El inapelable fracaso de la llamada Ronda Doha del Desarrollo de la Organización Mundial del Comercio iniciada con no pocas dificultades en Qatar en noviembre del 2001 tras el colapso de Seattle en 1999, no puede esconder por más tiempo los profundos problemas y desequilibrios a los que se enfrenta y que al mismo tiempo genera el comercio internacional y su regulación.
Más allá de los discursos voluntariosos de los políticos de turno y de los lobbies institucionales, incluidos ciertos grandes rotativos, la realidad se empeña una y otra vez en demostrar que no siempre el comercio aporta riqueza y equilibrio económico a los pueblos y que no es sólo el proteccionismo innnato de los agentes sociales o de las pequeños y medianos empresarios el que impide ir más allá en la liberalización comercial.

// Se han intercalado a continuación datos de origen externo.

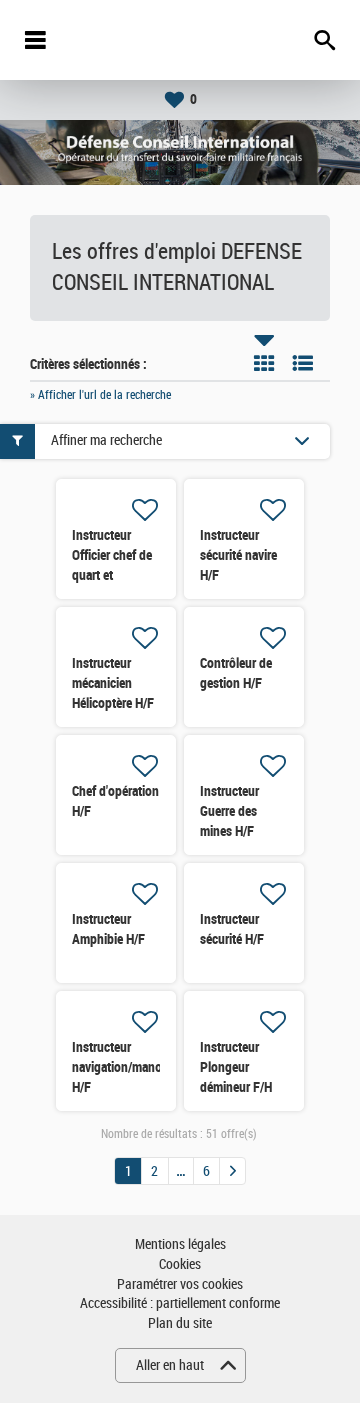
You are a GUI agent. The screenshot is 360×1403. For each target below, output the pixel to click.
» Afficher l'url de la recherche (100, 395)
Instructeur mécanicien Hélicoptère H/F (113, 683)
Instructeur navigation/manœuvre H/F (130, 1067)
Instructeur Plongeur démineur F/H (236, 1067)
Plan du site (180, 1323)
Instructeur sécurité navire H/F (238, 555)
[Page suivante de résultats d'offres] (232, 1171)
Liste (303, 363)
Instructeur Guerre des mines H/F (229, 811)
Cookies (180, 1264)
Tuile (264, 363)
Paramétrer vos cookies (180, 1284)
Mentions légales (180, 1244)
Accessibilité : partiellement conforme (180, 1303)
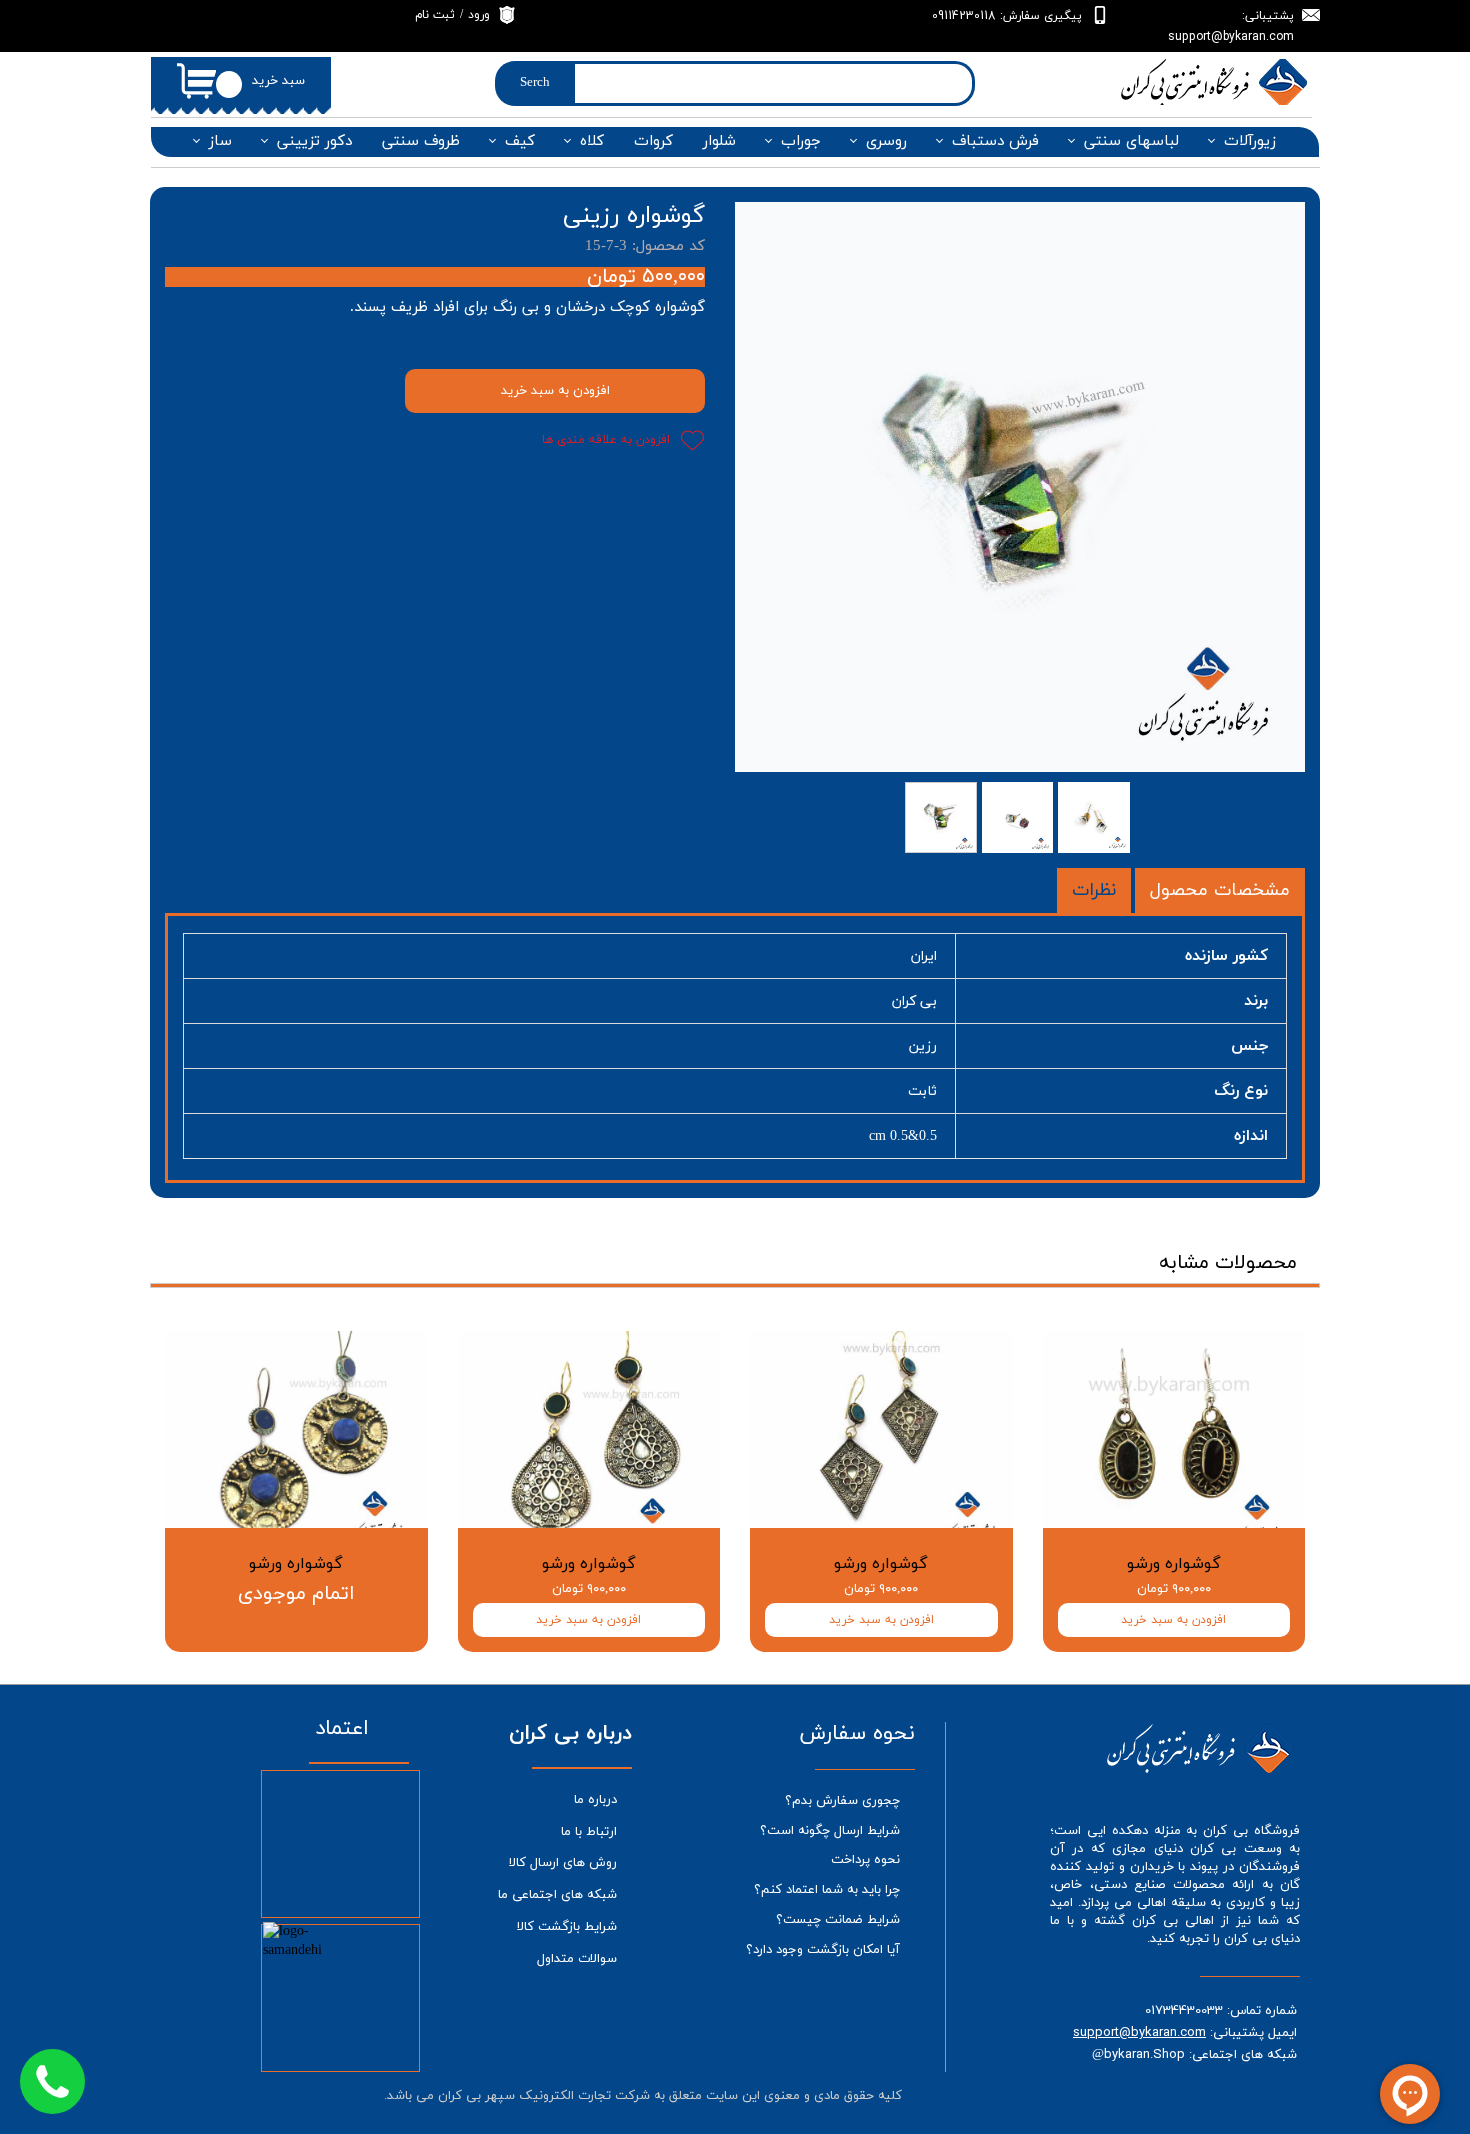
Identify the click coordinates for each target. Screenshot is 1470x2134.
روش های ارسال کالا (563, 1863)
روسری (886, 141)
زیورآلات (1250, 141)
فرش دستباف (995, 141)
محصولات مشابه (1228, 1263)
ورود (479, 15)
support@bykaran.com (1139, 2032)
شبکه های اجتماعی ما (557, 1895)
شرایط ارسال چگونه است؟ (830, 1831)
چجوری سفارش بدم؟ (842, 1801)
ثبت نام (435, 15)
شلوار (719, 141)
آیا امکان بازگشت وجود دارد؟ (823, 1950)
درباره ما (595, 1800)
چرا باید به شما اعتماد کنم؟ (827, 1890)
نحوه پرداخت (865, 1860)
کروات (653, 141)
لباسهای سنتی (1131, 141)
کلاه (592, 141)
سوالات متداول (577, 1959)
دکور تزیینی (314, 141)
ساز (220, 141)
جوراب (801, 141)
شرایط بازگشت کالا (567, 1927)
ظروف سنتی (421, 141)
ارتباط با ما (589, 1832)
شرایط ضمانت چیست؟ (838, 1920)
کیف (520, 141)
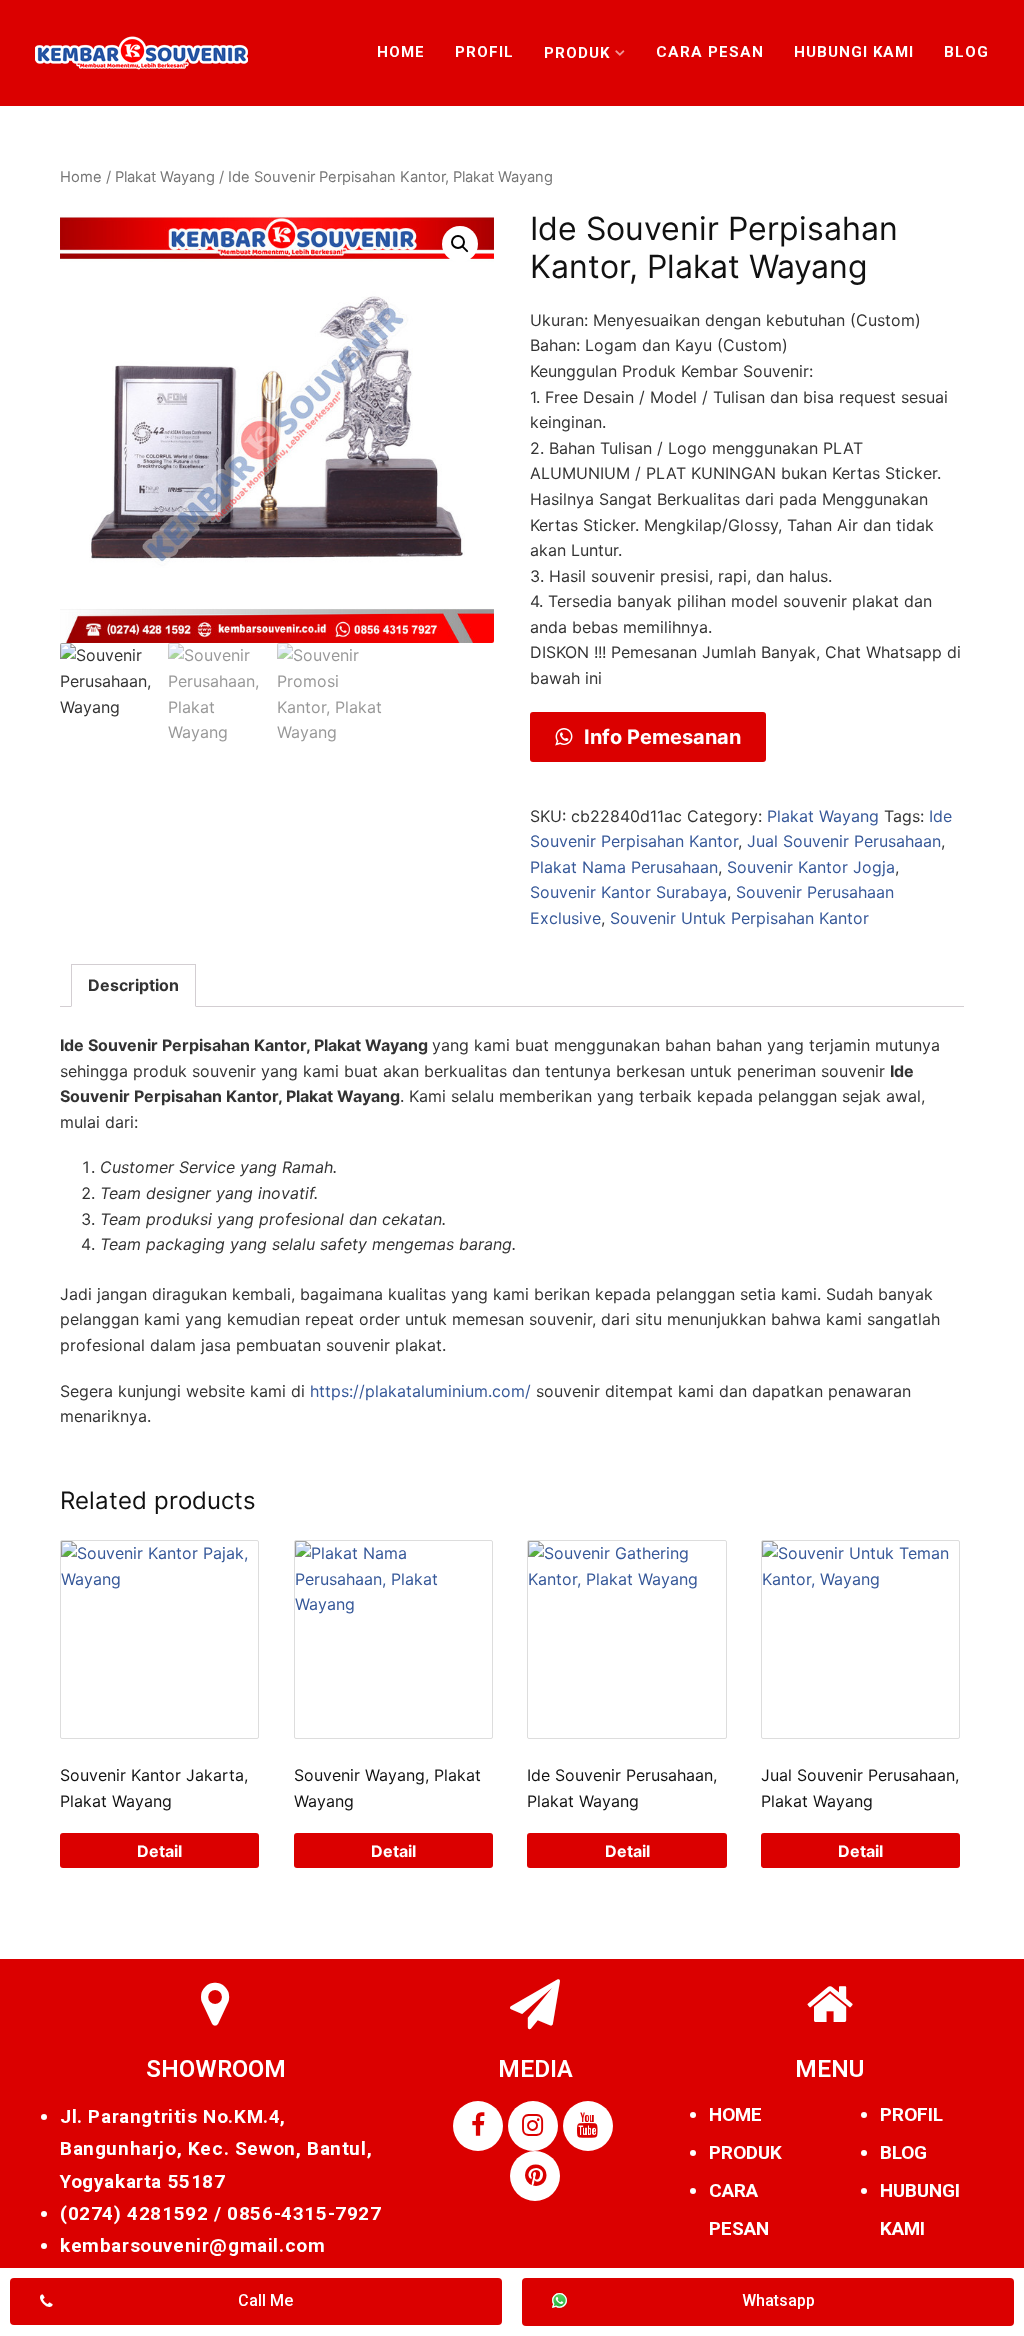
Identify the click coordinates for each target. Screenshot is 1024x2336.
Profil (484, 52)
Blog (966, 52)
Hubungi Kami (854, 52)
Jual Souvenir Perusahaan (844, 841)
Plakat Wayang (165, 177)
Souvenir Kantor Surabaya (628, 892)
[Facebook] (478, 2126)
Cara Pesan (710, 52)
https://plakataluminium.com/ (420, 1391)
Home (401, 52)
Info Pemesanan (660, 737)
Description (133, 985)
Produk (577, 53)
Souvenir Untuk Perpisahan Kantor (739, 918)
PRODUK (745, 2152)
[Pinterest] (535, 2176)
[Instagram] (533, 2126)
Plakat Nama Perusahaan (624, 867)
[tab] (133, 986)
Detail (159, 1851)
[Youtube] (588, 2126)
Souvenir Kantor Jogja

Bajo los sagrados principios del libre comercio y del mayor beneficio de los consumidores de los países desarrollados, la industria textil –y digo bien industria y no distribución textil- ha experimentado en las últimas décadas, el mayor proceso de destrucción y empobrecimiento que se conoce en la historia. Proceso que empezó hace años en los países industrializados pero que, como se puede constatar en la actualidad, acabará por comprometer la propia subsistencia de dicha industria en los países emergentes o en vías de desarrollo.
Los problemas reales que afronta actualmente la industria textil de países tan potentes textilmente hablando como Turquía, Pakistán, India o la propia China, no hacen más que confirmar que, bajo la presión de la gran distribución y con la complicidad de un comercio internacional sin ningún tipo de reglas creíbles y efectivas, la industria se ve obligada no tanto a ser competitiva, lo que sería deseable, sino a producir y vender con pérdidas por todo el tiempo que los artificios económicos perfectamente identificables les permite resistir.
Pero quizá alguien se atreva un día a afrontar y a explicar con claridad frente a los que defienden justamente todo lo contrario, que la deflación de los precios en la industria textil conlleva también costes muy elevados no sólo en términos sociales para los propios consumidores sino también en términos de riqueza económica que este sector traslada a una tupida red de industrias conexas y de servicios que viven a su costa.
Quizá alguien sea capaz de explicar un día a los consumidores qué supone el largo proceso de la producción, por ejemplo, de una simple camisa de algodón, desde el mismo cultivo de la materia prima natural –el fruto del algodón- que dará lugar a la fabricación del hilo y su tintura hasta su confección, pasando por la elaboración del tejido y el proceso de acabado y/o estampado. Y que no es ni racional ni sostenible que, en virtud de la llamada división internacional del trabajo, en la fabricación de esta misma camisa, hayan intervenido en algunos casos no menos de 7 países, para alcanzar al final un precio industrial de venta que no recoge en absoluto los costes reales y los esfuerzos desplegados por tantos operadores económicos como han intervenido. La carrera desenfrenada de a ver quien produce más barato, aunque sea en base al dumping económico, a las subvenciones, a la explotación de los trabajadores o a los artificios contables y a la que la liberalización del comercio internacional ha contribuido, debería acabar un día no lejano.
Desgraciadamente, muchos de los protagonistas de esta industria que hacían las cosas bien y eran realmente competitivos en nuestro país, ya no estarán para verlo.